Interview mit Professor Thomas Neumuth
Vor allem in der Notfallmedizin versprechen sich Spezialisten einen Vorteil durch die den 5G-Mobilfunkstandard. Was sich durch das schnelle Datennetz ändert und wie sich die Versorgung von Notfallpatienten verbessern kann, das haben wir Professor Thomas Neumuth von der Universität Leipzig gefragt.
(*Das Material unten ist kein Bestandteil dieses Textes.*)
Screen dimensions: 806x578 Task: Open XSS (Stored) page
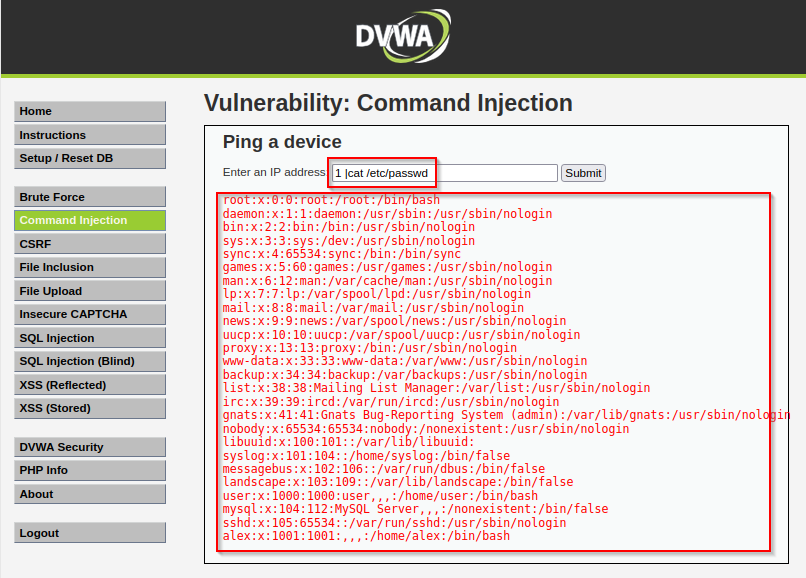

Er leitet das Forschungsprojekt MOMENTUM (Mobile Medizintechnik für die integrierte Notfallversorgung und Unfallmedizin) am Innovationszentrum für computerassistierte Chirurgie (ICCAS) an der Uni Leipzig.
Wo gibt es in der Notfallmedizin Potential für Verbesserung?
Aus technischer Sicht gibt es in der Notfallmedizin zurzeit zwei große Potentiale für Verbesserungen: Erstens die Mobilisierung von medizintechnischen Ressourcen für die Diagnostik. Diese Geräte sind heute häufig ortsgebunden, weil sie zum Teil sehr groß oder schwer sind. Sie stehen in den Notaufnahmen oder in den spezialisierten Abteilungen in den Krankenhäusern. Das hat zur Folge, dass einige Untersuchungen nicht vor Ort durch den Notfallmediziner durchgeführt werden können, sondern der Patient dazu erst in Krankenhaus gebracht werden muss. Zum Beispiel die Untersuchung, ob nach einem Autounfall ein Lungenschaden vorliegt. Das ist ein Problem, dass die Untersuchung nicht dort stattfinden kann, wo der Unfall passiert ist und die Information aufgenommen werden sollte, bevor über die Weiterbehandlung entschieden wird. Der zweite wichtige Punkt ist die digitale Informationsweiterleitung und Kommunikation. Hier geht es darum, dass Informationen über den Patienten, die seinen Zustand und seine Parameter betreffen, bereits vor dem Patienten im Krankenhaus eintreffen sollten. Ziel ist es, dass dort die notwendigen Ressourcen und die richtigen Mitarbeiter mobilisiert werden und bereitstehen, wenn der Patient in Krankenhaus kommt. Es gibt durchaus noch Verbesserungspotential bei der Weiterleitung der Informationen, hier kann die Digitalisierung einen großen Beitrag leisten.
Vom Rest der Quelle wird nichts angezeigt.